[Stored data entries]
BEGIN
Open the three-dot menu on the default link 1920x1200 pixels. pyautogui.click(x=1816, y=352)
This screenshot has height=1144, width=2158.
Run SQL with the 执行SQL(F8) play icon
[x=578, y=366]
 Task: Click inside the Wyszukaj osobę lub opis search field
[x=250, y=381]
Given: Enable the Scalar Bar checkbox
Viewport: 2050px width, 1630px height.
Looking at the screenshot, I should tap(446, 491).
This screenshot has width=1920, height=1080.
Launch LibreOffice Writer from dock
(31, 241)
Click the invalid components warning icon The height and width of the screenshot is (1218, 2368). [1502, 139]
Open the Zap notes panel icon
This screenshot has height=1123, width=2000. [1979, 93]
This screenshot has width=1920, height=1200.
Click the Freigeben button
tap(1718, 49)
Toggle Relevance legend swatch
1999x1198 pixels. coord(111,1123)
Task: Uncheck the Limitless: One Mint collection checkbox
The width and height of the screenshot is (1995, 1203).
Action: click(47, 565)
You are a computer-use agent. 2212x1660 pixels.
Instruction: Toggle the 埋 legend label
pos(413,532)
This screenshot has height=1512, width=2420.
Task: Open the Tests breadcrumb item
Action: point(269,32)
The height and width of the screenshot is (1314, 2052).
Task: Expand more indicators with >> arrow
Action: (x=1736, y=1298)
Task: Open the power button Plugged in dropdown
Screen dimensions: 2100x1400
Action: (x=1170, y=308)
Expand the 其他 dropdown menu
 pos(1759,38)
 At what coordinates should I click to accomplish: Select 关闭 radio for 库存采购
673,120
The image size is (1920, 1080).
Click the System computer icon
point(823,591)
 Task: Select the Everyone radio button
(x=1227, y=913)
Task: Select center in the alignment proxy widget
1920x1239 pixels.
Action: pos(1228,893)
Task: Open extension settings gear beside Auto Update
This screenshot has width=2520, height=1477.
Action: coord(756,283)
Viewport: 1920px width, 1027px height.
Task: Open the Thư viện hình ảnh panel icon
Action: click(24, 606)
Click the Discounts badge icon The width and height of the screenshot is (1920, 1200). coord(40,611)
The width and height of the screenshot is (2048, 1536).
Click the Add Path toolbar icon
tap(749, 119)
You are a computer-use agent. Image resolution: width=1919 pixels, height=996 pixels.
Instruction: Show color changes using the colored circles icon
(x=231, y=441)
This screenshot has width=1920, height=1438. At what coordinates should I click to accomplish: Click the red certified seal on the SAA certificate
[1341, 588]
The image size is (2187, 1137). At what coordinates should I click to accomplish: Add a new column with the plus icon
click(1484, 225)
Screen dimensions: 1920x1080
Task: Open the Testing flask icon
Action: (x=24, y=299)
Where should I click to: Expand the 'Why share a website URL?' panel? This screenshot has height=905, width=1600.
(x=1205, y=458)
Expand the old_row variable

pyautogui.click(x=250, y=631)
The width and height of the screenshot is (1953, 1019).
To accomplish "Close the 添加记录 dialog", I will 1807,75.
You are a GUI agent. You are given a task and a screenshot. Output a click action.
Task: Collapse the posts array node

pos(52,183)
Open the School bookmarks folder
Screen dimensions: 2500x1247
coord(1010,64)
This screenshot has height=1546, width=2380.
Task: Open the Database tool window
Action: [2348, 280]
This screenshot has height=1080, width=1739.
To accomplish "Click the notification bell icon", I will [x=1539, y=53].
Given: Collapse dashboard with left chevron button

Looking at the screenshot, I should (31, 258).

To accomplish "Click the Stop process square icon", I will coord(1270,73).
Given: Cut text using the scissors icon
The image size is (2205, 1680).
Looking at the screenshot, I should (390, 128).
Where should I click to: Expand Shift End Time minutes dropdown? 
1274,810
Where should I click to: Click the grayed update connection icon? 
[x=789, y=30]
END
◆ Your task
You are asked to copy all of the entries above exactly.

◆ Response to this task
Open the three-dot menu on the default link 1920x1200 pixels. pyautogui.click(x=1816, y=352)
This screenshot has height=1144, width=2158.
Run SQL with the 执行SQL(F8) play icon
[x=578, y=366]
 Task: Click inside the Wyszukaj osobę lub opis search field
[x=250, y=381]
Given: Enable the Scalar Bar checkbox
Viewport: 2050px width, 1630px height.
Looking at the screenshot, I should tap(446, 491).
This screenshot has width=1920, height=1080.
Launch LibreOffice Writer from dock
(31, 241)
Click the invalid components warning icon The height and width of the screenshot is (1218, 2368). [1502, 139]
Open the Zap notes panel icon
This screenshot has height=1123, width=2000. [1979, 93]
This screenshot has width=1920, height=1200.
Click the Freigeben button
tap(1718, 49)
Toggle Relevance legend swatch
1999x1198 pixels. coord(111,1123)
Task: Uncheck the Limitless: One Mint collection checkbox
The width and height of the screenshot is (1995, 1203).
Action: click(47, 565)
You are a computer-use agent. 2212x1660 pixels.
Instruction: Toggle the 埋 legend label
pos(413,532)
This screenshot has height=1512, width=2420.
Task: Open the Tests breadcrumb item
Action: point(269,32)
The height and width of the screenshot is (1314, 2052).
Task: Expand more indicators with >> arrow
Action: (x=1736, y=1298)
Task: Open the power button Plugged in dropdown
Screen dimensions: 2100x1400
Action: (x=1170, y=308)
Expand the 其他 dropdown menu
 pos(1759,38)
 At what coordinates should I click to accomplish: Select 关闭 radio for 库存采购
673,120
The image size is (1920, 1080).
Click the System computer icon
point(823,591)
 Task: Select the Everyone radio button
(x=1227, y=913)
Task: Select center in the alignment proxy widget
1920x1239 pixels.
Action: pos(1228,893)
Task: Open extension settings gear beside Auto Update
This screenshot has width=2520, height=1477.
Action: coord(756,283)
Viewport: 1920px width, 1027px height.
Task: Open the Thư viện hình ảnh panel icon
Action: click(24, 606)
Click the Discounts badge icon The width and height of the screenshot is (1920, 1200). coord(40,611)
The width and height of the screenshot is (2048, 1536).
Click the Add Path toolbar icon
tap(749, 119)
You are a computer-use agent. Image resolution: width=1919 pixels, height=996 pixels.
Instruction: Show color changes using the colored circles icon
(x=231, y=441)
This screenshot has width=1920, height=1438. At what coordinates should I click to accomplish: Click the red certified seal on the SAA certificate
[1341, 588]
The image size is (2187, 1137). At what coordinates should I click to accomplish: Add a new column with the plus icon
click(1484, 225)
Screen dimensions: 1920x1080
Task: Open the Testing flask icon
Action: (x=24, y=299)
Where should I click to: Expand the 'Why share a website URL?' panel? This screenshot has height=905, width=1600.
(x=1205, y=458)
Expand the old_row variable

pyautogui.click(x=250, y=631)
The width and height of the screenshot is (1953, 1019).
To accomplish "Close the 添加记录 dialog", I will 1807,75.
You are a GUI agent. You are given a task and a screenshot. Output a click action.
Task: Collapse the posts array node

pos(52,183)
Open the School bookmarks folder
Screen dimensions: 2500x1247
coord(1010,64)
This screenshot has height=1546, width=2380.
Task: Open the Database tool window
Action: [2348, 280]
This screenshot has height=1080, width=1739.
To accomplish "Click the notification bell icon", I will [x=1539, y=53].
Given: Collapse dashboard with left chevron button

Looking at the screenshot, I should (31, 258).

To accomplish "Click the Stop process square icon", I will coord(1270,73).
Given: Cut text using the scissors icon
The image size is (2205, 1680).
Looking at the screenshot, I should (390, 128).
Where should I click to: Expand Shift End Time minutes dropdown? 
1274,810
Where should I click to: Click the grayed update connection icon? 
[x=789, y=30]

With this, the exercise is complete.